- _Input_
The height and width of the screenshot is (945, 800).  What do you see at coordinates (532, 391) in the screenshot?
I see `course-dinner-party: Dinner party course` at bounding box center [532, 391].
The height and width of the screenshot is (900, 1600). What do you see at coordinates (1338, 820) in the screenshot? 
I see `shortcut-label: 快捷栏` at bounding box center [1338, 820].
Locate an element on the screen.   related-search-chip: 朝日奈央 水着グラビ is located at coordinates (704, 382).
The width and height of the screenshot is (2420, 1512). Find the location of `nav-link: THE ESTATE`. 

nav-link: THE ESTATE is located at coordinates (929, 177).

- _Task brief_
Reproduce every one of the rows above verbatim, changing nothing.

- _Completed exercise_
The height and width of the screenshot is (945, 800).  What do you see at coordinates (532, 391) in the screenshot?
I see `course-dinner-party: Dinner party course` at bounding box center [532, 391].
The height and width of the screenshot is (900, 1600). What do you see at coordinates (1338, 820) in the screenshot? 
I see `shortcut-label: 快捷栏` at bounding box center [1338, 820].
Locate an element on the screen.   related-search-chip: 朝日奈央 水着グラビ is located at coordinates (704, 382).
The width and height of the screenshot is (2420, 1512). Find the location of `nav-link: THE ESTATE`. 

nav-link: THE ESTATE is located at coordinates (929, 177).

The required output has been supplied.